According to historians, Mardi Gras dates back thousands of years to boisterous pagan celebrations of spring and fertility in Rome. The carnival celebration in New Orleans is a joyful mayhem of eating king cakes, bead-tossing, costuming and parading that begins and only increases as Mardi Gras Day approaches.
Mardi Gras or ‘Fat Tuesday’ as in French, represents the season of Carnival celebration. Mardi Gras originated in 1699 in New Orleans, marked by balls representing society members. Every year, Mardi Gras season begins on Twelfth Night, which is January 6. Twelfth Night represents the Christian holy day of the Epiphany. The season, which represents a time of celebration before Christian Lent, lasts until Fat Tuesday. Mardi Gras in New Orleans is a vibrant celebration filled with colourful parades, lively music, and traditions that captivate locals and visitors alike. Here are some of the Mardi Gras parade and Krewes:
Mardi Gras Krewes
Krewes, representing various organisations, celebrate Mardi Gras through parades and balls, each with unique histories and traditions, often led by an honoured captain. Krewes often feature courts with changing royalty each year. Parade themes vary, drawing inspiration from history, legends, news, and entertainment, with satire and political comedy in popular parades. Throws, tossed by float riders, include beads, toys, cups, and signature items like the Muses shoe or Zulu coconut, reflecting the theme or krewe symbols.
Founded in 1872, the Rex Organization, hosting the second official Mardi Gras parade, is the longest-running. The organisation is credited for creating Mardi Gras royalty: Rex and his queen. Rex means king, so he is known as the King of Carnival. The organisation named Mardi Gras’ official colours and royal anthem, “If I Ever Cease to Love,” which is played at the exclusive invitation-only Rex ball that closes Mardi Gras annually.
Zulu, a Social Aid and Pleasure Club established in the early 1900s, originally provided financial support to the African American community. Their Mardi Gras Day parade debuted in 1915, later securing the St Charles Avenue and Canal Street route in 1968. The distinctive Zulu costume involves black face paint, wigs, and grass skirts.

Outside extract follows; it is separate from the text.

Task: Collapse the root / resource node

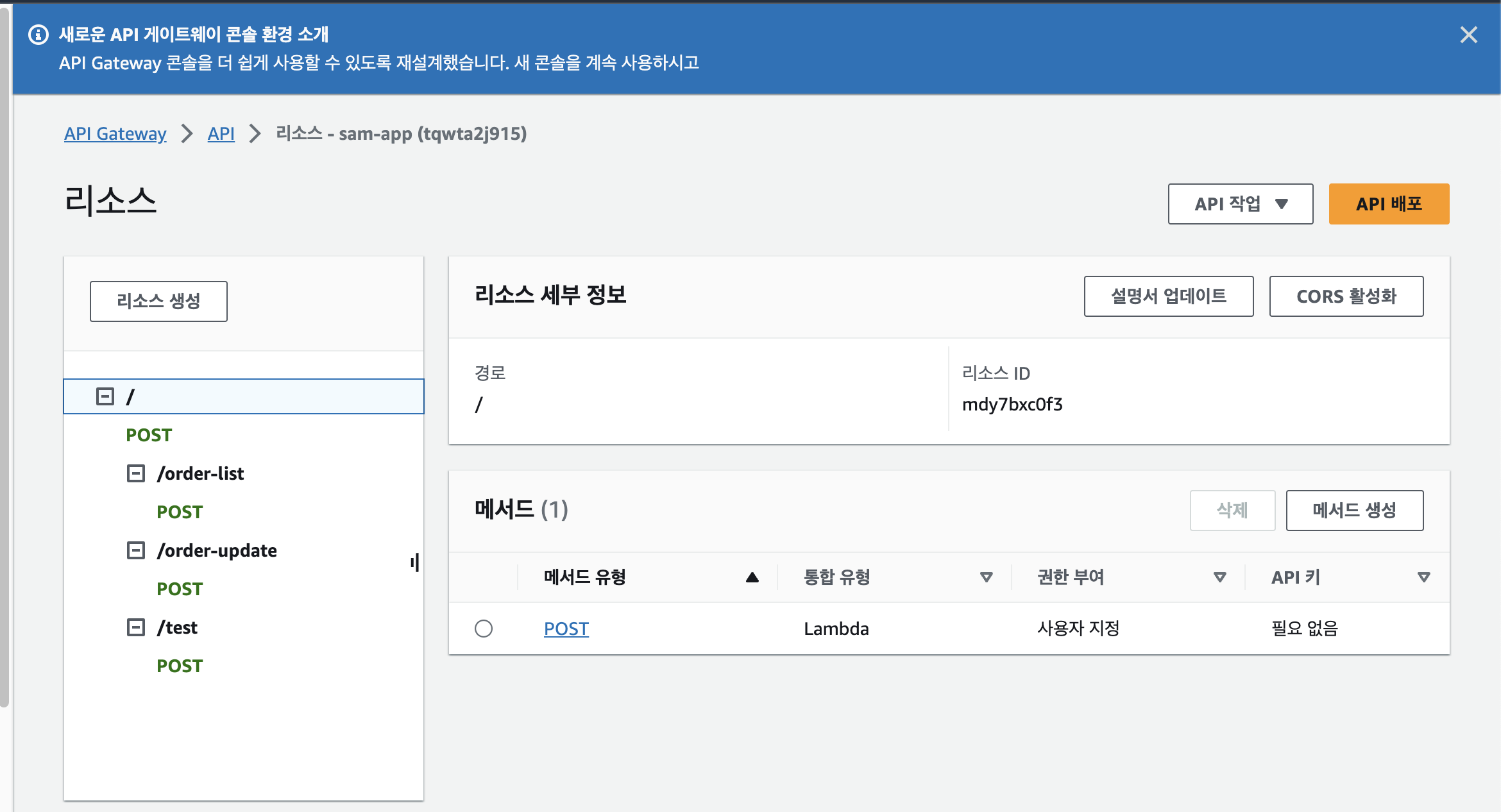Action: pyautogui.click(x=105, y=396)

Members traditionally threw coconuts, which are now handed down to prevent injuries, initially representing gold, silver, and coal.

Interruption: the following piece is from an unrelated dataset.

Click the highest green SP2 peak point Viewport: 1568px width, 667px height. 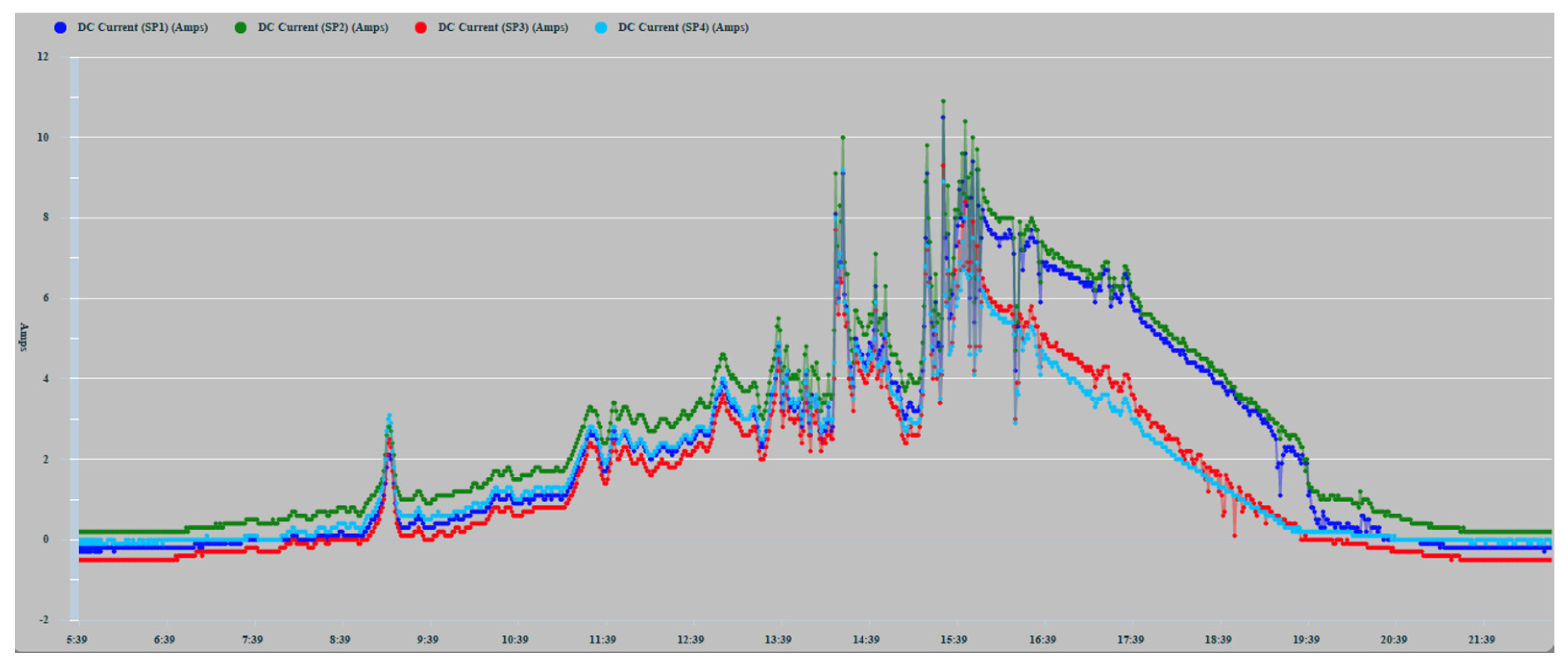click(943, 101)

Mardi Gras Masking and Costumes
Masking is a tradition during Mardi Gras. Masks were first worn to escape society and class constraints. Today, float-riders are required to wear masks by law to keep in tradition and the mystery of who is in which krewe. Float-riders often wear a costume as well that matches their float’s theme. Parade-goers, adorned in vibrant costumes, contribute to the festive atmosphere, particularly on Fat Tuesday.
Beginning in 1857, flambeauxs were used to light the Mardi Gras parade. A flambeaux is an iron pole that lights fire on either side of it. They are carried by brave walkers, who are thrown change as a thank you.
Mardi Gras Indians
One of the most mysterious, fascinating, and colourful pieces of New Orleans’ cultural quilt belongs to Mardi Gras Indians. A unique and historic subculture of New Orleans, Mardi Gras Indians and their traditions date back to the 1800s when Native Americans helped shield runaway slaves. Mardis Gras Indian culture is influenced by both ancestral enslaved Africans and the friendship forged with Native Americans.
King Cake, the official Mardi Gras food enjoyed from breakfast to parades, is a festive dessert blending coffee cake and cinnamon roll. Adorned with purple, green, and gold icing, it may be filled with cream or fruit, and a hidden baby brings tradition, finder buys the next cake!
Best time to Go
New Orleans buzzes with Mardi Gras excitement, with major parades starting a week before Mardi Gras Day. Nightly processions by super-krewes and historic parades like Proteus, Rex, and Zulu highlight the final week. Weekend parades, starting from Twelfth Night, lead up to the grand celebrations, featuring favourites like Endymion, Bacchus, Muses, and Tucks.
Mardi Gras Parade Routes and Where to Stay
Choosing where to stay during Mardi Gras depends on your preferences. While parades occur in different neighbourhoods, the main route from Napoleon Avenue through Uptown to Canal Street near the French Quarter is popular. Walking or biking is advisable due to transportation challenges.
Hotels along St Charles Avenue or Canal Street are popular. Uptown suits family stays, with some downtown hotels offering balcony viewing or stands. Parades like Endymion go through Mid-City and downtown, Krewe du Vieux in Marigny/Bywater, and Zulu take a distinct route in Central City and Treme. Contrary to belief, major parades do not pass Bourbon Street, but it is a lively place to be in for celebrations, including the Greasing of the Poles, on the Friday before Fat Tuesday.